A busy Christmas season in Spain helped boost registered employment in December, data showed, though the country's jobless rate remains one of the highest in Europe. The number registered as jobless fell by 1.34 percent month on month, or by 55,790 people, according to Tuesday's Labour Ministry figures. That reflected higher spending over the festive period by Spaniards, many of whom have seen their purchasing power grow during an economic recovery that has gathered pace since the country exited recession in the third quarter of 2013.
Some 61,336 fewer people signed on as jobless in the service sector, which includes shops, restaurants and hotels, the data showed. Unemployment also fell in the agriculture sector, but rose in construction and industry. Acting Prime Minister Mariano Rajoy has been quick to claim credit for job creation in the last two years, with figures on Tuesday showing over half a million joined the workforce in 2015.
The aim now was to create 2 million more jobs in the next four years, he said in a radio interview on Tuesday, reiterating a target set during his term in government. For now, the overall employment picture in Spain remains gloomy. In seasonally adjusted terms, registered jobless fell by just 1,258 people in December, and some 4.09 million were out of work.
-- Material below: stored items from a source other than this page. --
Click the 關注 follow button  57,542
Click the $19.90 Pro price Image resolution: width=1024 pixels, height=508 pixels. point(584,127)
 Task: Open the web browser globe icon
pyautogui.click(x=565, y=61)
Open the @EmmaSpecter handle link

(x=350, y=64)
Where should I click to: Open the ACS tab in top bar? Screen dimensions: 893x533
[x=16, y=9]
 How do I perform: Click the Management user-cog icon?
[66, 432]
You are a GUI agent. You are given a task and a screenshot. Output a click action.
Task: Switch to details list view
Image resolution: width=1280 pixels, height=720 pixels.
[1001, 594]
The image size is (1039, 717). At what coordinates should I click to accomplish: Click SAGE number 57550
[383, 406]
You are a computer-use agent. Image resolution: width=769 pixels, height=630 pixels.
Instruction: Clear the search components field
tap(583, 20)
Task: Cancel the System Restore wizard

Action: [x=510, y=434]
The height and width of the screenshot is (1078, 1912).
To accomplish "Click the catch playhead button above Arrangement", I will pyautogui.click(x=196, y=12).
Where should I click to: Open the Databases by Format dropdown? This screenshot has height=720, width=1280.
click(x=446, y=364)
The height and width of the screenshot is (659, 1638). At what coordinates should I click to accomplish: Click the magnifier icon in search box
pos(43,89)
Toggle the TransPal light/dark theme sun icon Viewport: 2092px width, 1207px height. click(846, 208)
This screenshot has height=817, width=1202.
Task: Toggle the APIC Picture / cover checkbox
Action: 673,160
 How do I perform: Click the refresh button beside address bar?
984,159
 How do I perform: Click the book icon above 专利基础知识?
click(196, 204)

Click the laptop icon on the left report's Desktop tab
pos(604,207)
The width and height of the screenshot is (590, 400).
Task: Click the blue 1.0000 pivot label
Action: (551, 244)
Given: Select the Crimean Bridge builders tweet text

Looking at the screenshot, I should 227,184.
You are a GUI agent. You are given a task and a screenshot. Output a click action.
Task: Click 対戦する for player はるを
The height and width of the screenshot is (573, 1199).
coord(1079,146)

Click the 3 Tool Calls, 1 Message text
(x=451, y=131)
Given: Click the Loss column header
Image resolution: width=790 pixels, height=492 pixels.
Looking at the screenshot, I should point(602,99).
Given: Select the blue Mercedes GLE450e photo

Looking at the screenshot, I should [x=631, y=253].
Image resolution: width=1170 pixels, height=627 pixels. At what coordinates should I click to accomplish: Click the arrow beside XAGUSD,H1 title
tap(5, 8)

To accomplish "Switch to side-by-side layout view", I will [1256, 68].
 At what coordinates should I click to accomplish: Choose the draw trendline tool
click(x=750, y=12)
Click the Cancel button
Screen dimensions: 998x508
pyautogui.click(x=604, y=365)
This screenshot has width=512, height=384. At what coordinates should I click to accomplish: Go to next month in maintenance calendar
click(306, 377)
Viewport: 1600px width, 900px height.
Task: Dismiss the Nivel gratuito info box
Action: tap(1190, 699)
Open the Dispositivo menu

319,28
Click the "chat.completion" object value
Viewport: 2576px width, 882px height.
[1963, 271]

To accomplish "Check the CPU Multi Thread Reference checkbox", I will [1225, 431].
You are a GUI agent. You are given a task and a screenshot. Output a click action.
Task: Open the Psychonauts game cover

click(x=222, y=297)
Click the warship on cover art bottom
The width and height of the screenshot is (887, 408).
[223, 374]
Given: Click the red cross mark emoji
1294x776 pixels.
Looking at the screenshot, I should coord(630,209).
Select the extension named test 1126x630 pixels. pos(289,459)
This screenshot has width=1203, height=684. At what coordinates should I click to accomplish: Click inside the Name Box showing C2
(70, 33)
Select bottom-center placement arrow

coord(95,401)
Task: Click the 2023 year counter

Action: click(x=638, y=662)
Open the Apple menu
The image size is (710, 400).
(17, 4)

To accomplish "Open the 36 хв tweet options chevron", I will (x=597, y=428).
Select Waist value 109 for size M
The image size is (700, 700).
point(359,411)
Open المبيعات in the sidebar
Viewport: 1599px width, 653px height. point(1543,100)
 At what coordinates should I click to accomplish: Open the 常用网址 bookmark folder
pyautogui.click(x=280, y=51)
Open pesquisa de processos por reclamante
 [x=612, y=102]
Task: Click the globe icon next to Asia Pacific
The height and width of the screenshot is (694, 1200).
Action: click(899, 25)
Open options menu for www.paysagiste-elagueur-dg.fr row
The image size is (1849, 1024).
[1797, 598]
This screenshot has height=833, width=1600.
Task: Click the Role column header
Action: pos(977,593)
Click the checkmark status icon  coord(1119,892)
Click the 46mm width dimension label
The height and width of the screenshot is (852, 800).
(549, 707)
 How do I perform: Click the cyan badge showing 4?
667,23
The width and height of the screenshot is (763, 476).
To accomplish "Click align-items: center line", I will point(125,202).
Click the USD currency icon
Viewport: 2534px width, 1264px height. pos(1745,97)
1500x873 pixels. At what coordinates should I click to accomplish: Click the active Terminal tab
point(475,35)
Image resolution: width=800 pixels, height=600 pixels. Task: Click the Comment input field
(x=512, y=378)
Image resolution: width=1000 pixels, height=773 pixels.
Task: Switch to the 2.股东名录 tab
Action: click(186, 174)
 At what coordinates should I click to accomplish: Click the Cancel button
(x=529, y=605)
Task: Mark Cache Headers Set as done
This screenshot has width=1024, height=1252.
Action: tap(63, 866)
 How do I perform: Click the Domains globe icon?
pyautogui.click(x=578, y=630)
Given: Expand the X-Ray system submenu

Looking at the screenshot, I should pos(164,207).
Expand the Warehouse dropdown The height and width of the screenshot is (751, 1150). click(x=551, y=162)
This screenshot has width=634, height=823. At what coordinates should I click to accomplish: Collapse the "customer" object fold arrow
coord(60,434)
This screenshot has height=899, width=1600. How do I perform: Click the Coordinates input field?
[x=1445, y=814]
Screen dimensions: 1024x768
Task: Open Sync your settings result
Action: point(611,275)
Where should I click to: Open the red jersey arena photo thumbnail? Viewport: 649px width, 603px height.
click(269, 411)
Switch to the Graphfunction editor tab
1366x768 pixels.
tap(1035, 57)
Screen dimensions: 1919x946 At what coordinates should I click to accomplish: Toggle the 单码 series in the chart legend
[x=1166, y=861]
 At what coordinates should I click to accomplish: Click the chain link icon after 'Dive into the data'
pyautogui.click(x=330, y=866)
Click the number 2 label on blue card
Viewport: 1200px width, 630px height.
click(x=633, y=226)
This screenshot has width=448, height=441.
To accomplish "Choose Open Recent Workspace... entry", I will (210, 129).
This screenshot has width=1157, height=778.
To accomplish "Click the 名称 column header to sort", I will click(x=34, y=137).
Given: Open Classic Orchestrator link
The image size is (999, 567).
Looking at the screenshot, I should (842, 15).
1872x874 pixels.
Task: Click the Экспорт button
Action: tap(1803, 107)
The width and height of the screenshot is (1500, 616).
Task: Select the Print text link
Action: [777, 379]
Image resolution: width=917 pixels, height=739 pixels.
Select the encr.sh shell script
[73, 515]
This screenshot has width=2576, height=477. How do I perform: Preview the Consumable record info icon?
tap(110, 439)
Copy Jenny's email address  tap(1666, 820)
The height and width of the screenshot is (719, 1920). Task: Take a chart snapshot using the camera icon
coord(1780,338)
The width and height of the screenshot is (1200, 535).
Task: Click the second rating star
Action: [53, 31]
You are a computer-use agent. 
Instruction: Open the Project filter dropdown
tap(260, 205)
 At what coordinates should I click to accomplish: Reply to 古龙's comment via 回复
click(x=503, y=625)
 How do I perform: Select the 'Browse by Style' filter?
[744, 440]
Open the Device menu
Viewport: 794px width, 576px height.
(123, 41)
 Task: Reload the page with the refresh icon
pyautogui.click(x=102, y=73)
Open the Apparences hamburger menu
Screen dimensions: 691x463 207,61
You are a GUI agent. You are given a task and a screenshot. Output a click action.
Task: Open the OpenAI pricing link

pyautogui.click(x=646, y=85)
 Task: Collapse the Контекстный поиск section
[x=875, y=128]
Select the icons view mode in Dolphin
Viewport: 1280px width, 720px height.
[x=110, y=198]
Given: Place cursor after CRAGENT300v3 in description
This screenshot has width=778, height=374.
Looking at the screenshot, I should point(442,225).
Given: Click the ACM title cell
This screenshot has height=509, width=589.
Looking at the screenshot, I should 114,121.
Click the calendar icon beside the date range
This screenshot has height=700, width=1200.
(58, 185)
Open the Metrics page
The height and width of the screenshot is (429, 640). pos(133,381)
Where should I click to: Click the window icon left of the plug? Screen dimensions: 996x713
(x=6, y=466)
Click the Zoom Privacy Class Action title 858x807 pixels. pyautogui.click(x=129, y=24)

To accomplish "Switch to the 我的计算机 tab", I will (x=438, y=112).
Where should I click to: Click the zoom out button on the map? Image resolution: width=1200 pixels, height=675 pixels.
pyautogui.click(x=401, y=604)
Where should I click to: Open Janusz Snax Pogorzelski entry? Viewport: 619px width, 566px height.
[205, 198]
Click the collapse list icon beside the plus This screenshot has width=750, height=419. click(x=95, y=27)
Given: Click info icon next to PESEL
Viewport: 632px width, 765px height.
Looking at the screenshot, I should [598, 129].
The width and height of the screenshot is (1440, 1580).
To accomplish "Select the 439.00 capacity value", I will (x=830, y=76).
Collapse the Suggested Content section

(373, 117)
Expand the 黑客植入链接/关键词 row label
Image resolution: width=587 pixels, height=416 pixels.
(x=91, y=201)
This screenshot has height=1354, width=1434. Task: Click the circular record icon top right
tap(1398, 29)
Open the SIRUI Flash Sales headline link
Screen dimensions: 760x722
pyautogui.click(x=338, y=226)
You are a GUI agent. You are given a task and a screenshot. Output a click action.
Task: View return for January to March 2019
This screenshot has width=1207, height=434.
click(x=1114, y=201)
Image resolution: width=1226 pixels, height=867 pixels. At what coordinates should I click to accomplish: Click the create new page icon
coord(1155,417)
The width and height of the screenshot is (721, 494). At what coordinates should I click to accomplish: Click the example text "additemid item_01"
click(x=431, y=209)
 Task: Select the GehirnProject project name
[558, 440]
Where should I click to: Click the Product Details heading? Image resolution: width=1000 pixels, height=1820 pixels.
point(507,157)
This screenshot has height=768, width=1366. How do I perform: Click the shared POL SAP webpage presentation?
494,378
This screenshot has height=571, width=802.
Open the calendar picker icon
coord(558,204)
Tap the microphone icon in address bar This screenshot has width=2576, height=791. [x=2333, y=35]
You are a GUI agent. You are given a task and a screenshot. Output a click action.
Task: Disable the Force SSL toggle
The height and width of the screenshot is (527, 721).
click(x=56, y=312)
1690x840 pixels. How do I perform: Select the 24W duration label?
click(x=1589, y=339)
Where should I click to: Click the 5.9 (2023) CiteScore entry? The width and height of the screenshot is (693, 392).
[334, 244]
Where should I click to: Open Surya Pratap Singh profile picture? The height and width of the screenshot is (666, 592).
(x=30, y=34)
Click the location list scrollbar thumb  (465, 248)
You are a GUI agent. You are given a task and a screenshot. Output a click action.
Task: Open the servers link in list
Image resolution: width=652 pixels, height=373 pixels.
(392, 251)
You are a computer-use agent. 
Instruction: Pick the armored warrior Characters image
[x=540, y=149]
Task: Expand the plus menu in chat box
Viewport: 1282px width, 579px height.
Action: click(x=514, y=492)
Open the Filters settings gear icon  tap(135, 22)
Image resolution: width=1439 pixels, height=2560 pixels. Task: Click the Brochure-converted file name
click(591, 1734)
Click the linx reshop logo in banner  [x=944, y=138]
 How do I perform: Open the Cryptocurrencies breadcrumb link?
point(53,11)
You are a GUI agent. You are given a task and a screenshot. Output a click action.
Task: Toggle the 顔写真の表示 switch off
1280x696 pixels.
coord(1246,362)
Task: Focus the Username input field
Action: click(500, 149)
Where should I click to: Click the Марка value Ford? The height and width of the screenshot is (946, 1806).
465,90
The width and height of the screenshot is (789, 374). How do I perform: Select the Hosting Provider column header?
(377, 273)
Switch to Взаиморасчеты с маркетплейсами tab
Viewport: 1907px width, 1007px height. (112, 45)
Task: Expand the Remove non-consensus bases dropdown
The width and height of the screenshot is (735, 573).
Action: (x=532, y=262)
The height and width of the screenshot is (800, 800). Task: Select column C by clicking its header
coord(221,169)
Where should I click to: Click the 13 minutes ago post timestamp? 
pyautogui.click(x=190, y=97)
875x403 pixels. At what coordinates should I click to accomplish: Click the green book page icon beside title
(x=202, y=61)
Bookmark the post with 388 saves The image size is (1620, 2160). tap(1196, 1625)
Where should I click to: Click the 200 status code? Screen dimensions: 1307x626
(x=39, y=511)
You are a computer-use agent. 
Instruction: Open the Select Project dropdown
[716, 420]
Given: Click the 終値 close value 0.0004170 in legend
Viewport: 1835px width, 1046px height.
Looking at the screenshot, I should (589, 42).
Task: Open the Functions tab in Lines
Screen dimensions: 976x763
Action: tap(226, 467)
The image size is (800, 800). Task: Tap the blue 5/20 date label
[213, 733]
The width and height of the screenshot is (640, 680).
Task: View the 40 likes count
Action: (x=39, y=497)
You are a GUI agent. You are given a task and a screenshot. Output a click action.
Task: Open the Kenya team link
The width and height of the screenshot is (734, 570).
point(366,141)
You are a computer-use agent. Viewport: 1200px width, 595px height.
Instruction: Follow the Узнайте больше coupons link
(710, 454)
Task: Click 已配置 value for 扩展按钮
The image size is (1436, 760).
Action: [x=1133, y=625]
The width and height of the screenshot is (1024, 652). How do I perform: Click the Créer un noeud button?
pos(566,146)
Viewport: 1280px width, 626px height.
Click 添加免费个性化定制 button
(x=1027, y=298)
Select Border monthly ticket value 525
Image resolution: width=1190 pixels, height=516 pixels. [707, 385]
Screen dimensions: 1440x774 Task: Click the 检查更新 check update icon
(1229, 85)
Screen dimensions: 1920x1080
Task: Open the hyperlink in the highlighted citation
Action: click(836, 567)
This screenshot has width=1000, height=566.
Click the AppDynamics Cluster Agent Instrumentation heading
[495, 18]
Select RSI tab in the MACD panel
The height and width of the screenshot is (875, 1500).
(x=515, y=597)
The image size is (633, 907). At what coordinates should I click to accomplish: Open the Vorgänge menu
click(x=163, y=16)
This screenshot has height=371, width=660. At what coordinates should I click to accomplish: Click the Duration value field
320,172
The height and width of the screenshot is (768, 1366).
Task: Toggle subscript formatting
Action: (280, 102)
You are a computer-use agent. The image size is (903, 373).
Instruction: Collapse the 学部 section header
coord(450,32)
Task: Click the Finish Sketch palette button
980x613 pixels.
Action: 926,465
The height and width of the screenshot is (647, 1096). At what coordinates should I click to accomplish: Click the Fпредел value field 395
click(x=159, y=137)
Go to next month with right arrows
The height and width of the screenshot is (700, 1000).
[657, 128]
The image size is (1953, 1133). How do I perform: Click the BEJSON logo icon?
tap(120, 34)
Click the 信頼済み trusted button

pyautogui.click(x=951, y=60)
The Spanish quarterly unemployment rate, taken from a wide survey conducted by the national statistics institute, was 21.2 percent in the third quarter, the second highest in the European Union after Greece. That is well below the high of nearly 27 percent hit at the beginning of 2013, but further still from the figure of just under 8 percent reached before the economic crisis began in 2007. Rajoy's centre-right People's Party gained the most votes in parliamentary elections on December 20 but fell well short of a majority, while left-wing parties also failed to win a clear mandate to govern.